Aunque las autoras utilizan conceptos más complejos, me parece que en el núcleo de su argumento enfatizan que en Yucatán encuentran un valioso consenso político. Este consenso implica que todas las fuerzas políticas, y todas las autoridades relevantes han estado de acuerdo en hacer lo necesario para mantener la paz en el estado.
Un primer factor que ha hecho posible este consenso es que, a pesar de diferencias partidistas, en las últimas décadas no se han registrado confrontaciones directas entre el gobierno federal y el gobierno de Yucatán. A diferencia de lo que ocurrió en estados gobernados por el PRD, como Michoacán, en Yucatán la gobernadora priista Ivonne Ortega Pacheco mantuvo un buen entendimiento con Felipe Calderón. De igual forma, el actual gobernador, el panista Mauricio Vila Dosal, ha guardado siempre una relación cordial con Palacio Nacional (de forma ilustrativa, Vila no se integró a la Alianza Federalista que reunió a varios gobernadores de oposición, incluyendo a la mayoría de los panistas, durante la primera mitad del sexenio de AMLO).
Sin embargo, más importante que el buen entendimiento con la Federación, en Yucatán parece existir la confianza, entre las diversas fuerzas de la clase política local, en que –más allá de sus diferencias– todos los actores políticos relevantes buscan mantener la paz y la seguridad en el estado. El rasgo más notorio de esta confianza es la continuidad del mando en la Secretaría de Seguridad del estado. Luis Saidén ha encabezado la dependencia durante las administraciones de los priistas Ivonne Ortega Pacheco y Rolando Zapata, y continuó en el cargo con Mauricio Vila. Por su parte, el director de Seguridad Pública en Mérida, Mario Arturo Romero, ha permanecido en el cargo desde 2012, y ha colaborado ya con cinco alcaldes distintos.
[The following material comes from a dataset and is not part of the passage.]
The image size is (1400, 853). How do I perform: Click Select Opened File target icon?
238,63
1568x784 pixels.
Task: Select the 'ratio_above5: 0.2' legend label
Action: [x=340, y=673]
Esta continuidad, que en Yucatán se vive como parte normal de la vida institucional de las policías, actualmente es impensable en otras entidades federativas (no me hubiera imaginado, por ejemplo, a Claudia Sheinbaum ratificando al secretario de Seguridad de Miguel Ángel Mancera).
La confianza en que la seguridad está en manos de profesionales, con relativa neutralidad política, no sólo ha permitido que los mismos titulares se mantengan en el cargo durante varias administraciones. Por un lado, esta confianza favorece que en Yucatán opere uno de los mandos únicos más consolidados del país. Por otro lado, la permanencia de los mismos mandos contribuye a la construcción de policías con un horizonte temporal amplio, lo cual es una condición fundamental para su profesionalización (mucho más que el cumplimiento con certificaciones o programas de capacitación). No es casual que sistemáticamente Yucatán aparezca como uno de los estados donde la población confía más en la policía.
El texto de Mattiace y Ley nos recuerda que la clave para entender la crisis de violencia en México es esencialmente política. En alguna medida se trata de una conclusión alentadora. La paz en Yucatán no es un mero producto de la geografía o del perfil de la población. Por lo tanto, construir un modelo de seguridad similar no está irremediablemente fuera del alcance de los estados que tienen condiciones geográficas o sociales menos favorables. Sin embargo, en la mayor parte de las entidades federativas, los ingredientes que han sido críticos para resguardar la paz en Yucatán –un mínimo consenso político en materia de seguridad y la convicción de que todos pueden confiar en las corporaciones policiales– parecen hoy más lejanos que nunca.